In our experimental results, we observed that the freezing gelation of the egg yolk liquid became more pronounced with an increased ratio of LDL to HDL. This phenomenon may be attributed to the fact that the aggregation of egg yolks is influenced by variations in forces during the freezing process, and the gelatinization of egg yolks is associated with the breakdown of lipoproteins and the subsequent interactions among protein molecules [35]. An increased LDL to HDL ratio enhances intermolecular forces. Following the freeze–thaw treatment, the hydrophobic and electrostatic interactions between egg yolk proteins were intensified, leading to the formation of a dense gel structure. Chi et al. [36] proposed that gelation results from non-specific aggregation due to the cross-linking of peptide or phospholipid polar head groups of neighboring lipoprotein particles.
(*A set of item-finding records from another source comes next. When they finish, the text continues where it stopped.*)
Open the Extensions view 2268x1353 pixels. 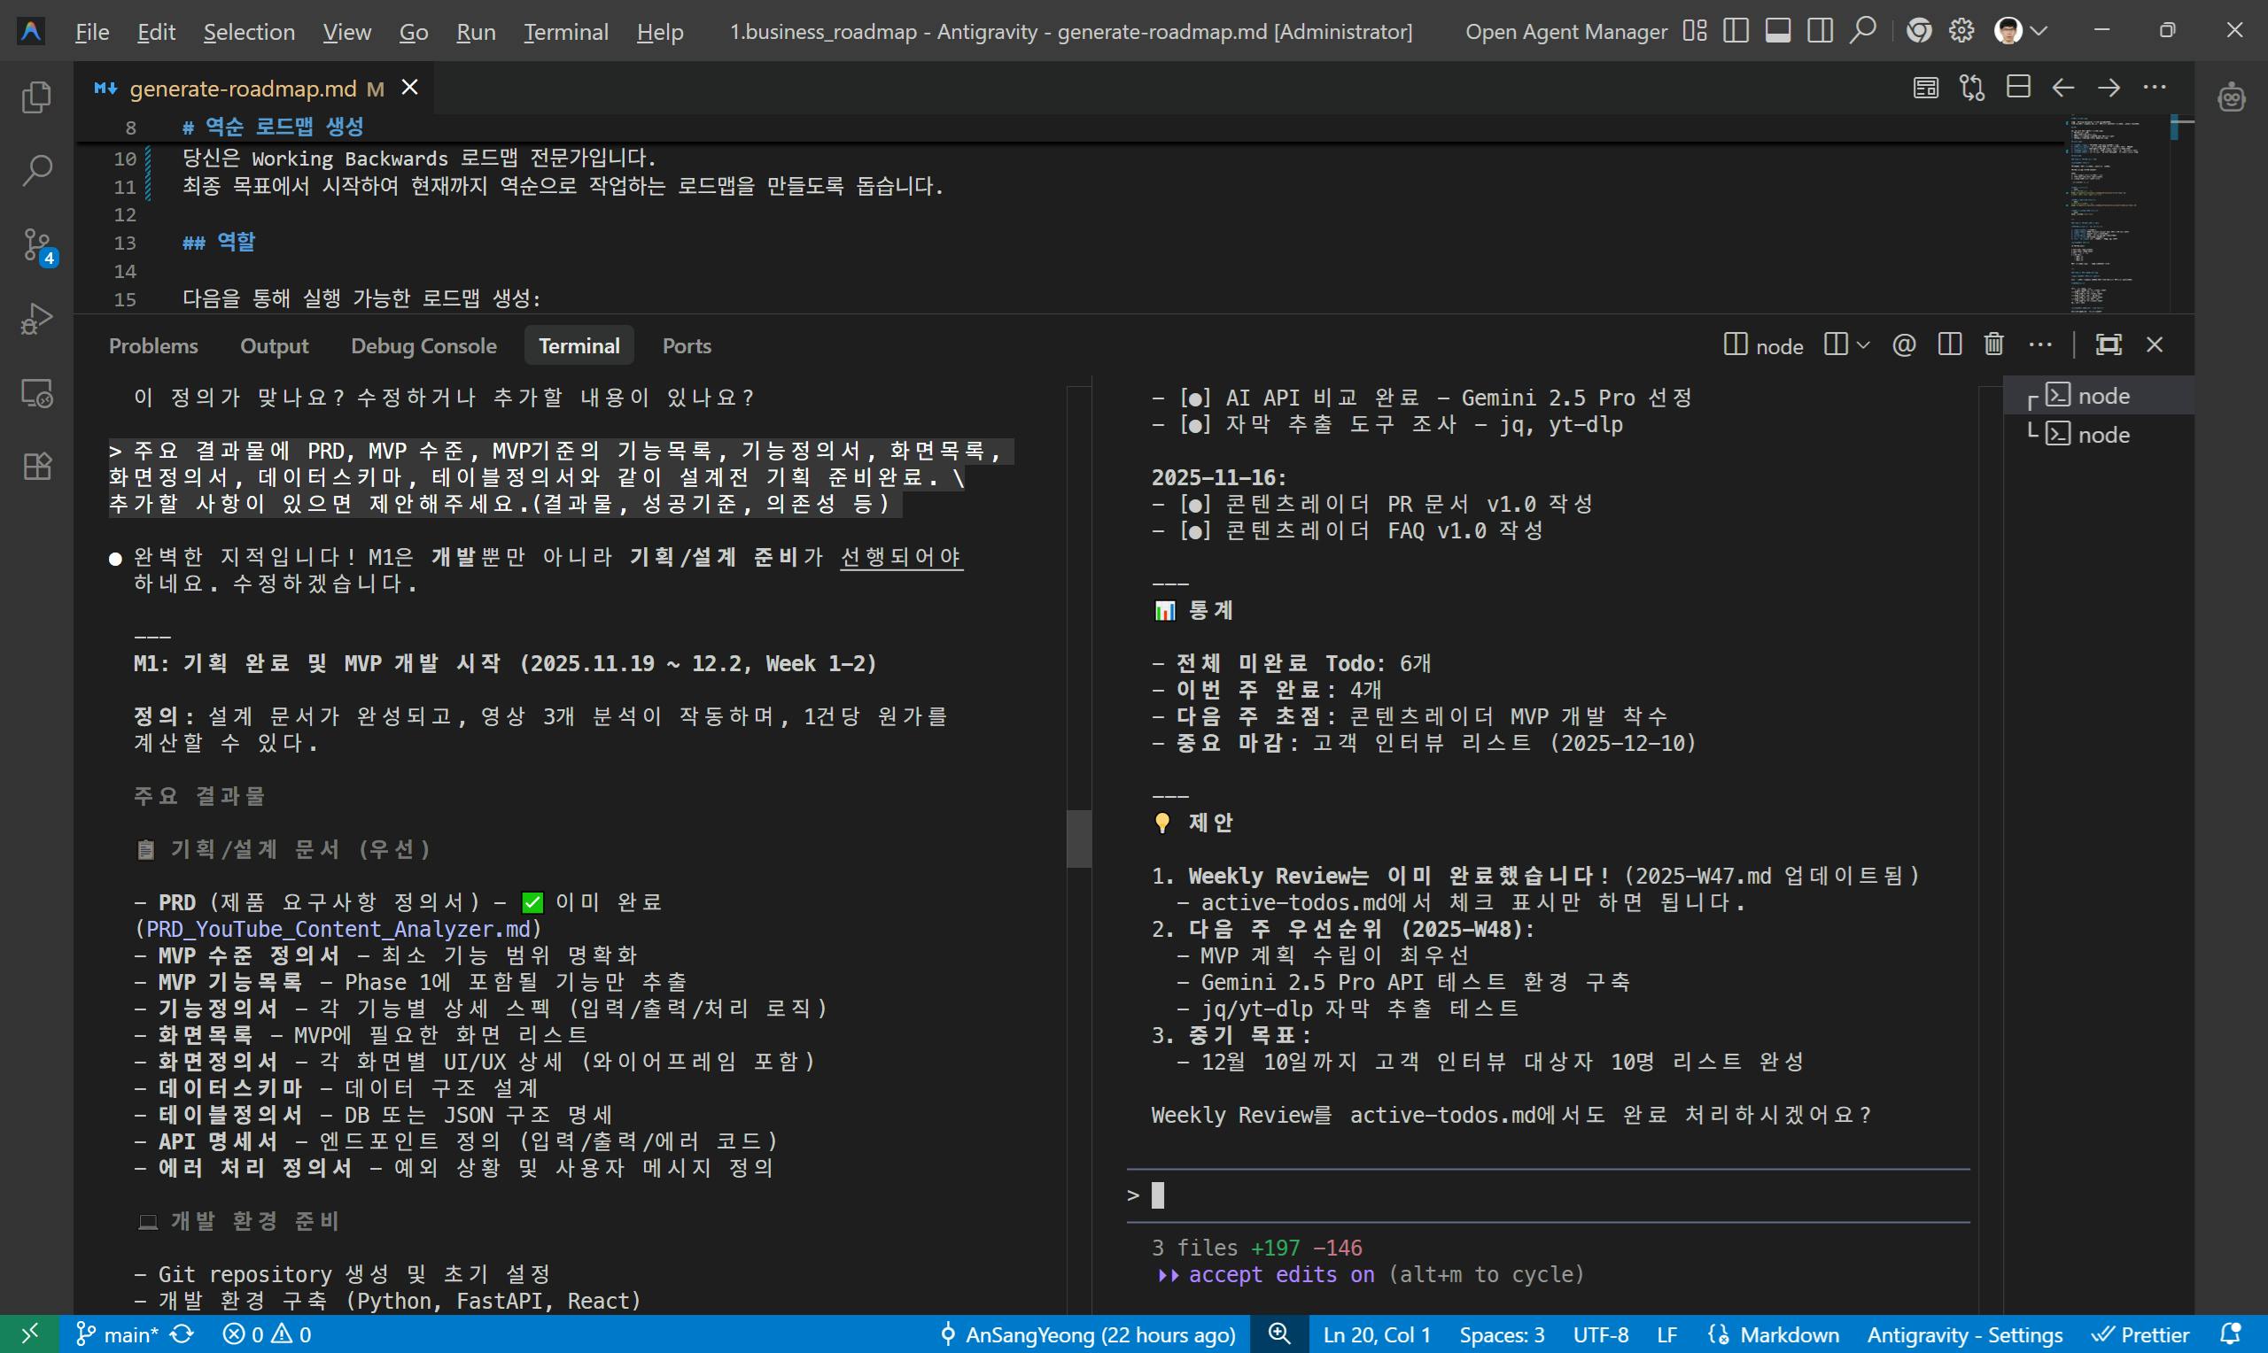click(x=36, y=466)
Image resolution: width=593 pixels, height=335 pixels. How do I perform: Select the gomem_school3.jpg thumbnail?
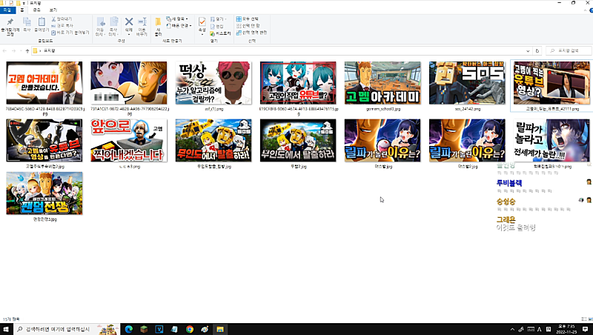pos(382,83)

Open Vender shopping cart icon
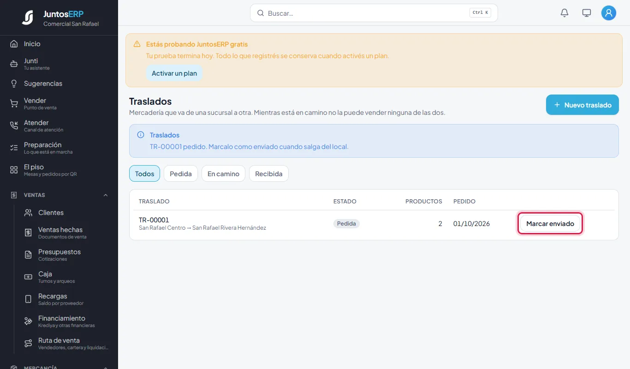point(14,104)
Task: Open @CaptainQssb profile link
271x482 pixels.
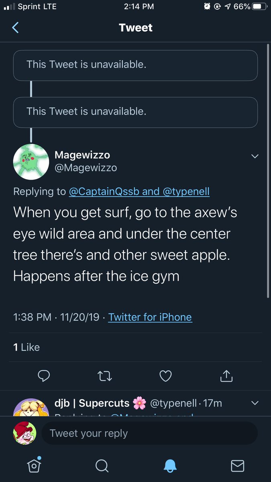Action: click(x=104, y=192)
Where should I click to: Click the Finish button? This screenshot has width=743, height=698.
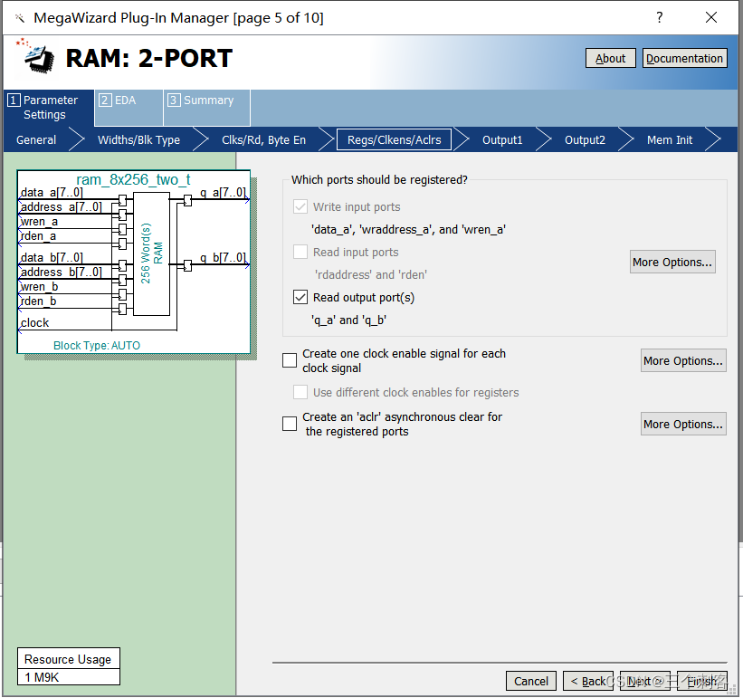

During freezing, as water in the solvent transitions to ice, contacts among particles are established and strengthened, particularly as the concentration of particles increases with a higher LDL to HDL ratio, which enhances protein aggregation. Additionally, we found that increasing the percentage of HDL had a more significant impact on the gelatinization of the egg yolk liquid compared to the LDL group. The reason for this may be the greater involvement of egg yolk HDL in the freeze–thaw gelatinization during cryopreservation. Compared with LDL, HDL has a lower lipid content and a stronger freeze–thaw process, which protects lipoproteins from freeze–thaw denaturation, thus allowing more lipoprotein aggregation to occur [37]. In this study, we focused exclusively on LDL and HDL, the two primary lipoproteins present in egg yolk, to investigate their mechanisms of influence on the cryogelation of the liquid egg yolk. However, the exploration of the mechanisms underlying egg yolk liquid gelation remains underdeveloped, and the potential interactions between proteins and lipids that may also affect cryogelation were not analyzed. Future research should consider modifying methods to isolate LDL and HDL with greater purity while preserving their natural physiological conditions and properties. Additionally, further experiments are warranted to examine the effects of other constituents in egg yolk, such as phospholipids and sterols, on the gelation of liquid egg yolk.

5. Conclusions

The present study confirms that both LDL and HDL play significant roles in the cryogelation process of egg yolk. It demonstrates that as LDL aggregates, HDL interacts with these LDL aggregates, contributing to gel formation. Increasing the levels of LDL and HDL intensifies the gelatinization of the liquid egg yolk, with the enhancement caused by HDL being particularly pronounced. This indicates that HDL may exert a greater influence on the frozen gelation of egg yolks. Elevated levels of both LDL and HDL resulted in an increase in bound water and a decrease in fixed free water during egg yolk gelation, thereby exacerbating the gelation process. Additionally, the increased content of LDL and HDL was found to contribute to changes in protein conformation due to ice crystal formation, leading to the further unfolding of hydrophobic groups in egg yolks during freezing. Observations of the microstructure of frozen and thawed egg yolks reveal that a higher LDL and HDL content correlates with the more pronounced aggregation of proteins and lipids, suggesting that the gelation of the liquid egg yolk may result from the aggregation of substances such as LDL and HDL.